Of course, the Modernist team had to head out West to make a pilgrimage to Spago, the birthplace of California pizza or what we now call artisan. Wolfgang Puck hired a pizza man Ed LaDou and they put extravagant toppings on their pizzas—the most famous was smoked salmon, dill, crème fraiche and salmon roe. “If you’re looking for the original chefy pizza, this was it,” they write. Forty years later, they felt it still holds up.
What fun to sample pizza in all its evolutions. The travel chapter can serve as a reliable guide for any gourmet tourist looking to incorporate pizza into their travels. One style of pizza is not necessarily any better or worse than another but any style can be executed more perfectly and the quality of the ingredients matters. It has truly become the most popular global food and has become as American as, well, apple pie. It’s the snack universally appreciated by even the pickiest of American toddlers. Once when my son was grade schooler, I suggested trying a new Greek restaurant and he pleaded, “Why can’t we be like a normal American family and go to an Italian restaurant!”
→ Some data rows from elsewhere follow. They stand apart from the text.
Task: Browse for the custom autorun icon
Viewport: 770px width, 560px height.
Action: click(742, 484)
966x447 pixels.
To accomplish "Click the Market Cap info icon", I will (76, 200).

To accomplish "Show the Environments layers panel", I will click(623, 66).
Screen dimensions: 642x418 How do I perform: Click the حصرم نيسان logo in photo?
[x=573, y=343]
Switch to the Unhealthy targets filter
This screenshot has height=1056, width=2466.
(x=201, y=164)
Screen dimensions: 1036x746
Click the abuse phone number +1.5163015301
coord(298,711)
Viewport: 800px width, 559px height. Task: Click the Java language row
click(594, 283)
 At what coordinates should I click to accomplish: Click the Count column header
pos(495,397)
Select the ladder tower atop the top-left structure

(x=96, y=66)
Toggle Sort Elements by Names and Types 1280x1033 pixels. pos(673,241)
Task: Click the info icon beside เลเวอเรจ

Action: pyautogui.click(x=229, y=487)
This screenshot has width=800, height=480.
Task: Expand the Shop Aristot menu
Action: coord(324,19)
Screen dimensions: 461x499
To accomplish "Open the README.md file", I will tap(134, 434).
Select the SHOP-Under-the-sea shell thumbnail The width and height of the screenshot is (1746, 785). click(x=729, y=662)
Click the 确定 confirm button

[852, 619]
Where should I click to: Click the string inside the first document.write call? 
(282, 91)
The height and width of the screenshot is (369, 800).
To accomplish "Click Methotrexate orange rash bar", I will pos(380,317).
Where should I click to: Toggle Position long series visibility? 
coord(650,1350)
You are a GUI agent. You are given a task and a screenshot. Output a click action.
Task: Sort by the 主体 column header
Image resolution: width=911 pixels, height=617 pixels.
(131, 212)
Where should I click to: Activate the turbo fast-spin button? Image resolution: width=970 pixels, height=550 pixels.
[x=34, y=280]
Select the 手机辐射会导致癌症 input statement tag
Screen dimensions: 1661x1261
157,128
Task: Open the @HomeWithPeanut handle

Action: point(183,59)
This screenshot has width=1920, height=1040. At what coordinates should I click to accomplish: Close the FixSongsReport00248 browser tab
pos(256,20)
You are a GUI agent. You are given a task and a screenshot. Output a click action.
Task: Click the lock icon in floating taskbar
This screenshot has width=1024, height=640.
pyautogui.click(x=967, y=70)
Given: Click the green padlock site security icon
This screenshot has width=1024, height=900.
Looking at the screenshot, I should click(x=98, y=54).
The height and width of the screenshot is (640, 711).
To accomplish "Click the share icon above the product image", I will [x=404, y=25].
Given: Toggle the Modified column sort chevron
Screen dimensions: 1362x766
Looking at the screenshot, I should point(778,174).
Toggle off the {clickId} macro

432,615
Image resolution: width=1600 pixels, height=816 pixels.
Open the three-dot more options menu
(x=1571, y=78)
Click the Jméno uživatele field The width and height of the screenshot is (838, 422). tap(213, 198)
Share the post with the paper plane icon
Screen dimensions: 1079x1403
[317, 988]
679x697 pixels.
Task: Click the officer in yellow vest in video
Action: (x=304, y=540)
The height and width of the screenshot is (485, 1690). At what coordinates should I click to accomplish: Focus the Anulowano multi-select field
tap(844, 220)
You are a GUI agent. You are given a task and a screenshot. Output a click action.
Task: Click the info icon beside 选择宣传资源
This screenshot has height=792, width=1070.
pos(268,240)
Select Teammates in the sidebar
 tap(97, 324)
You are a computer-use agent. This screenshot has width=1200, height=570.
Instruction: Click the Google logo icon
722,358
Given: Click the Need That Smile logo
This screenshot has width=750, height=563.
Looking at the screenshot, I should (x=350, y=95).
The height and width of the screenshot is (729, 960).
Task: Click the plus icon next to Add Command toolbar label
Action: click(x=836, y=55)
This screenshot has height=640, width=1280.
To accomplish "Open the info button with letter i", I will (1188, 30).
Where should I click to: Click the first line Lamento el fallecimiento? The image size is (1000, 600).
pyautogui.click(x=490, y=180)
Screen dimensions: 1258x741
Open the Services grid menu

Beverly Stephen, the former executive editor of Food Arts magazine, is a principal of the culinary travel company Flavor Forays. She is the co-author, with Barbara Mathias, of On the Road With Flavor Forays An Insider’s Guide to Four of America’s Hottest Food Cities—Austin, Charleston, Portland and New Orleans.
1 Comment
It took a full time staff of 25 four years to produce the three-volume Modernist Pizza.
Really!?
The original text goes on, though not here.